Information from the Southern Great Plains site is used to design computer models for weather in middle latitudes around the world, researchers said, while the other two sites cover upper and lower latitudes.
Oklahoma's site was established in 1992 as the first ARM location.
``It really is what would be considered the flagship research site for the program,'' said Lynn Roeder, spokeswoman for the ARM Climate Research Facility. ``It's been operating the longest and has the most data.''
The Southern Great Plains Site actually is a rectangle comprising 55,000 square miles, extending from about Sulphur to 40 miles north of Wichita, Kan., and roughly east to Muskogee and west to Sayre.
Scientists chose this time of year for the study because they're interested not so much in Oklahoma's renowned thunderstorms as in its small fair-weather clouds that dot summer skies, what scientists call cumulus humilis. They're looking at the stages that cause those clouds to become cumulus congestus, or storm clouds.
Researchers are conducting experiments across the region from the ground and in the air. The project is using three ground ``supersites:'' Lamont, in the oak forests around Okmulgee and in a pasture near Fort Cobb, along with numerous intermediate ground stations.
Also key will be at least nine aircraft _ from a helicopter and a Twin Otter to an ER-2, a descendent of the U2 spy plane _ each bristling with specialized equipment.
For the CLASIC study, aircraft will fly through and around clouds to actually measure heat exchanges that occur in and around those clouds. They also will analyze how much of the water vapor came from land surface beneath the clouds through evaporation and how much came from elsewhere, such as the Gulf of Mexico.
These measurements could reveal the effect of wheat crops, harvesting, forests and other land cover and land use might have on formation of clouds, and thus the absorption or reflection of solar heat.
``We don't really understand fully how our decisions may impact the climate system,'' said Mark Miller, scientist at Brookhaven National Laboratory, one of the labs involved in the study.
Currently, computer models that calculate the effect of solar energy on the atmosphere use generalized ``mathematical representations'' of clouds, researchers said.
``Computers assumed there was a kind of generic cloud there,'' said Lamb, who also is site scientist for the Southern Great Plains.
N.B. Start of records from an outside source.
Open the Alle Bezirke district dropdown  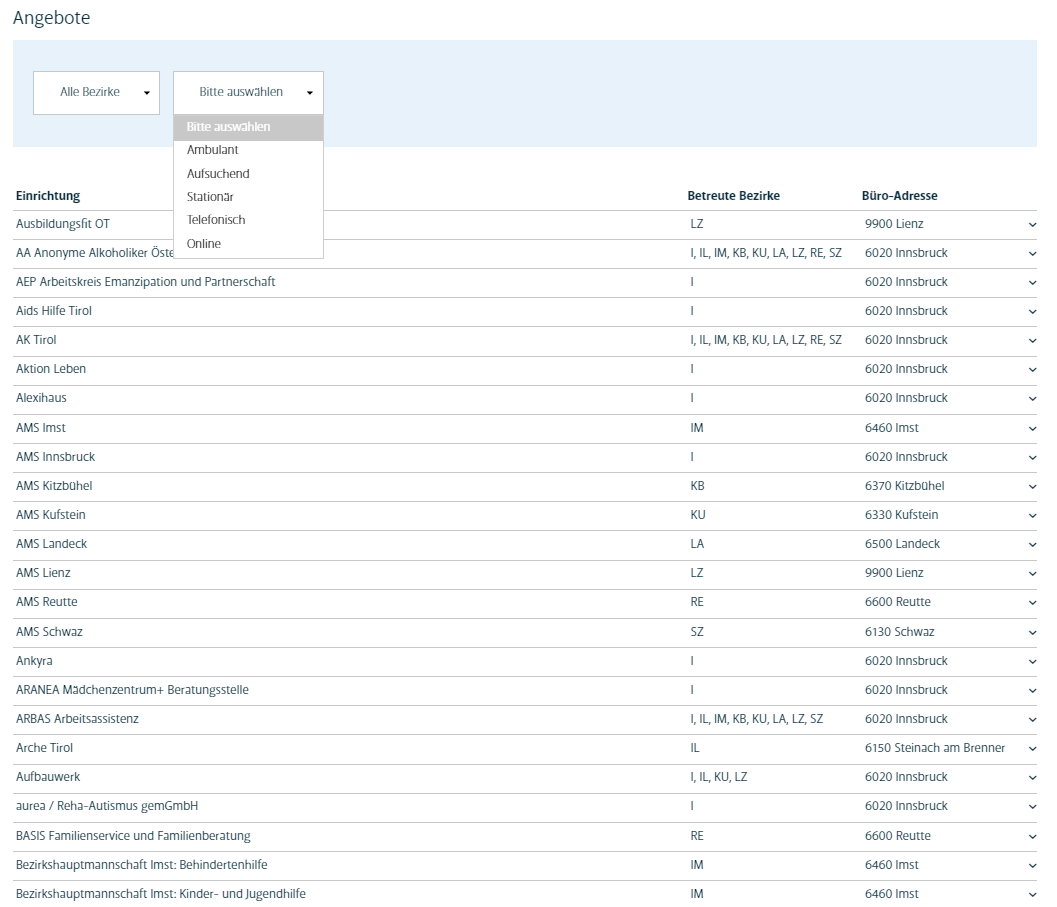pyautogui.click(x=96, y=92)
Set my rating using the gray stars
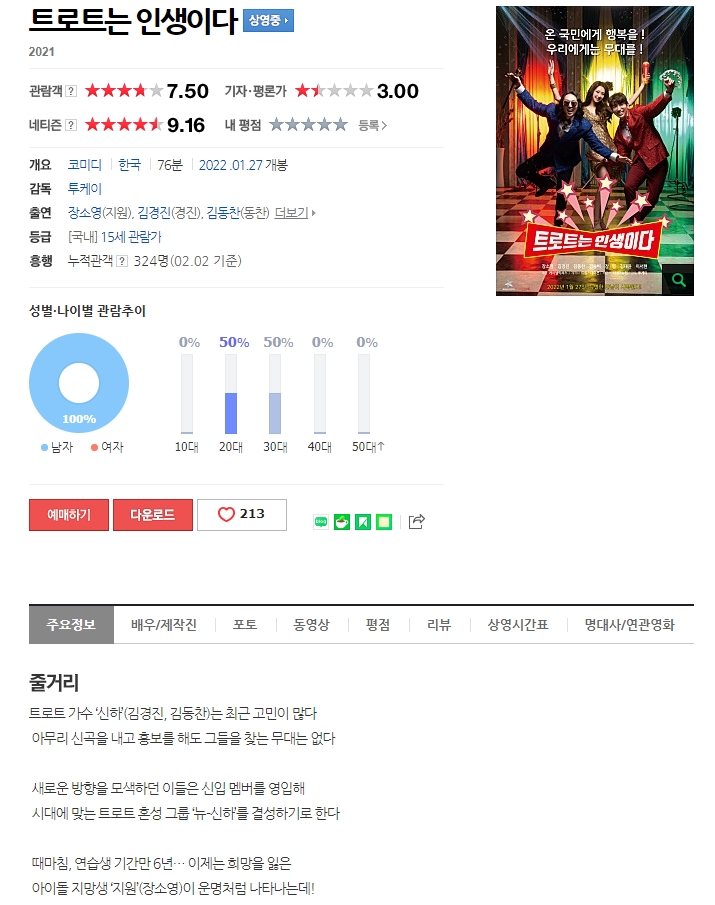715x905 pixels. coord(309,125)
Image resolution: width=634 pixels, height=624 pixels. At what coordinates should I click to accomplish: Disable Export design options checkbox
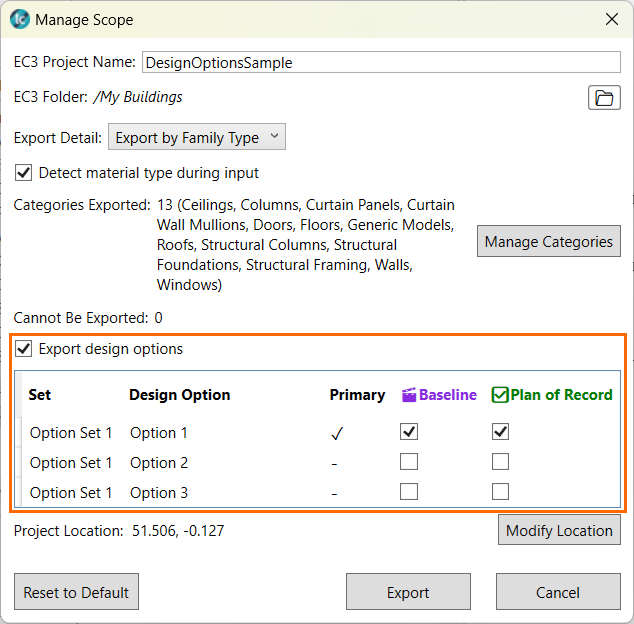(24, 349)
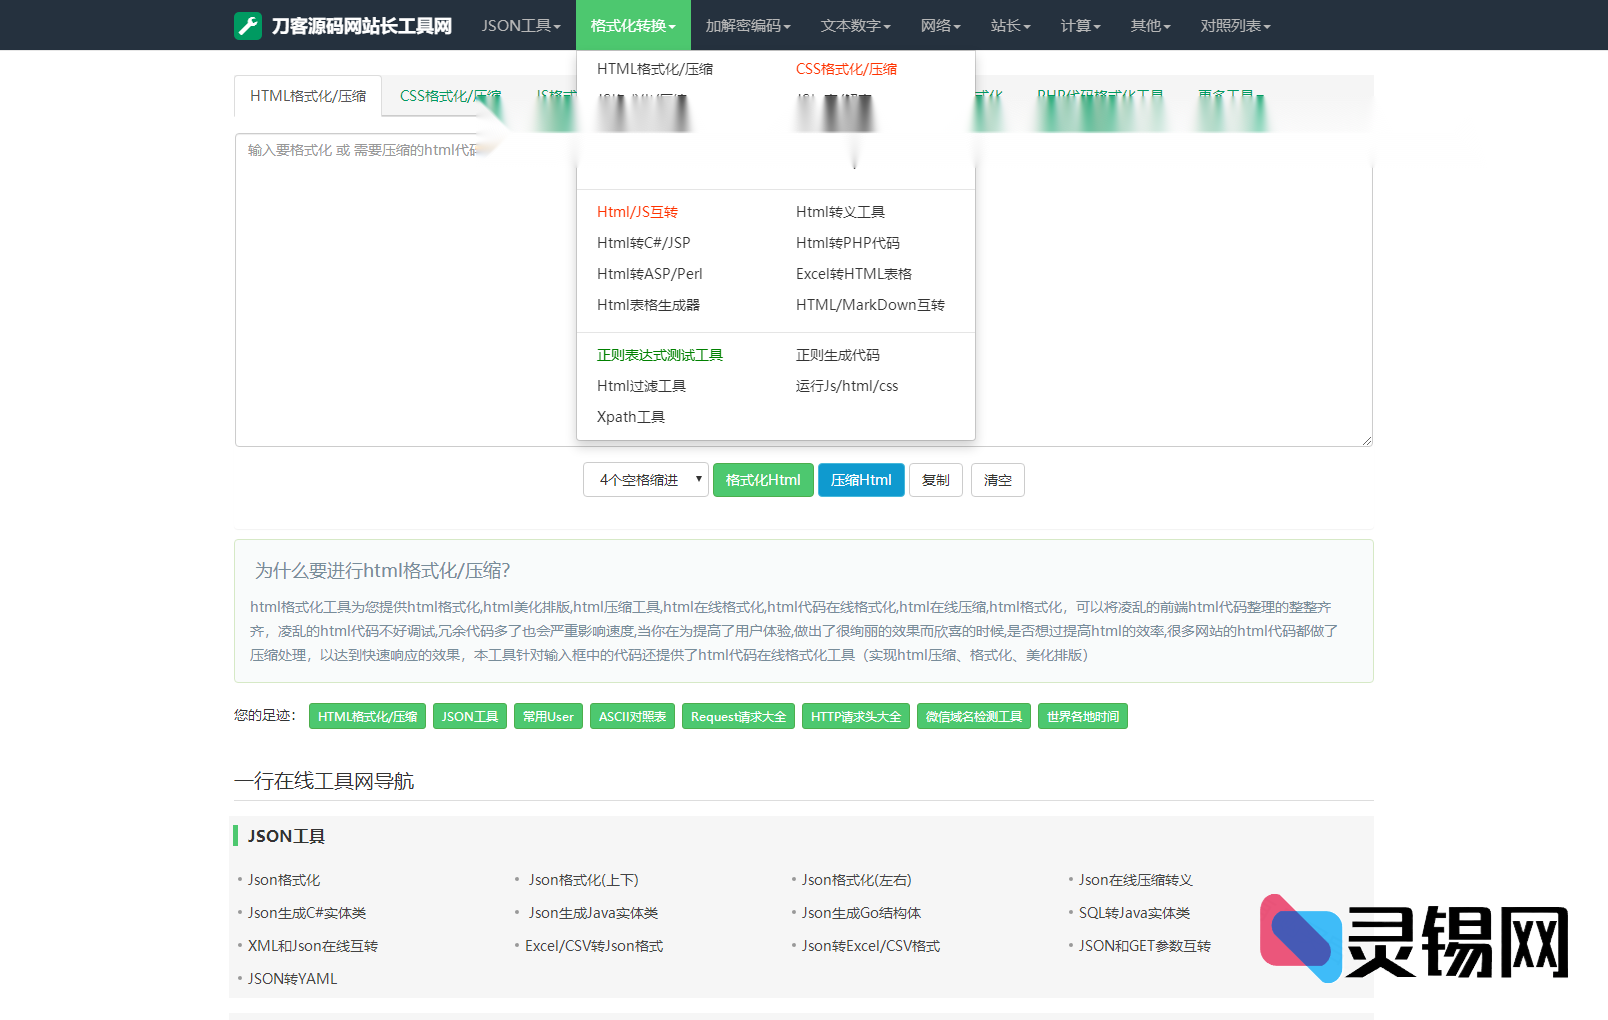Open Excel转HTML表格 menu item
1608x1020 pixels.
[853, 274]
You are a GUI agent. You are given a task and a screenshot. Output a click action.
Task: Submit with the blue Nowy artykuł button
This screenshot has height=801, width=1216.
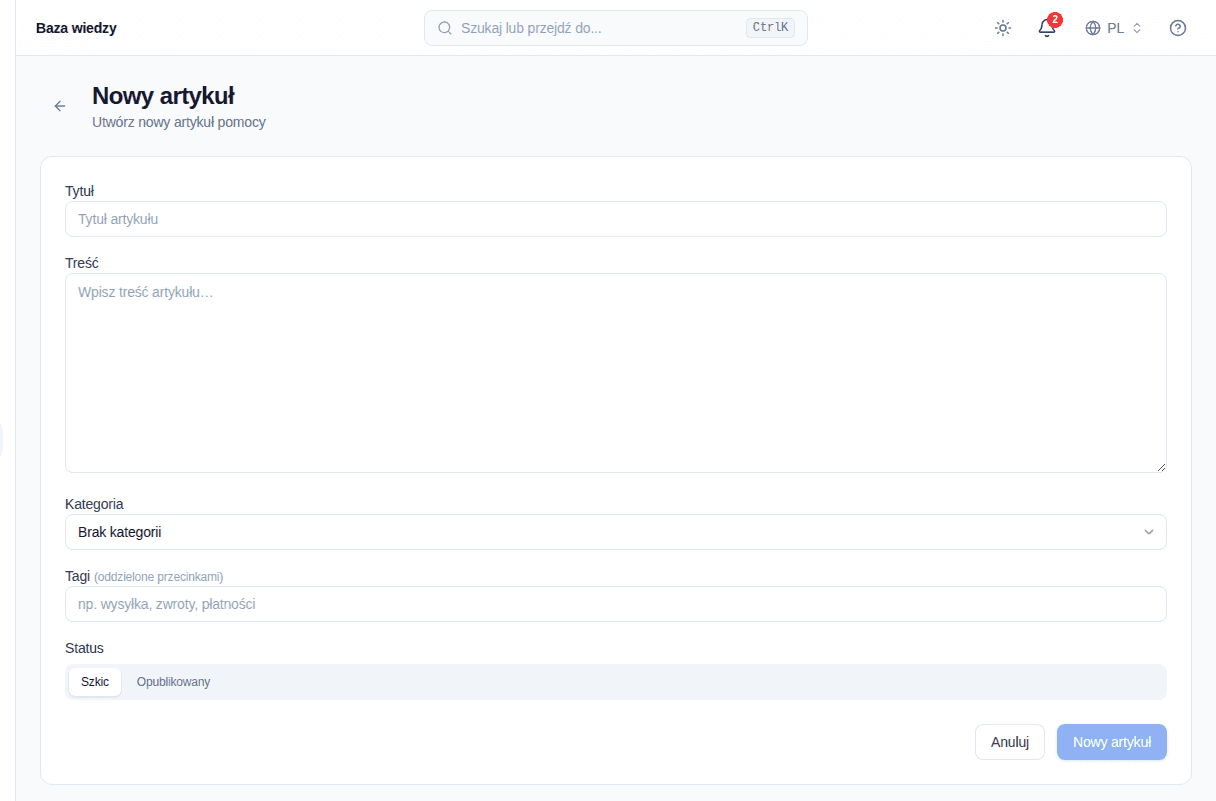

For the CHAPS study, scientists will examine the influence of manmade aerosols on clouds and the effects clouds have on these particles. Aerosols, along with dust and other tiny particles, serve as nuclei around which water vapor condenses, forming clouds and precipitation.
``Clouds in a sense live on aerosols,'' Miller said. And, he said, the Oklahoma City area provides ``a nice, well-defined plume'' of aerosols.
When this project ends, the work is just beginning. Data from the equipment, about 2 gigabytes per day during the three weeks, will take years to analyze.
``It's going to be a very, very large number of numbers,'' Lamb said.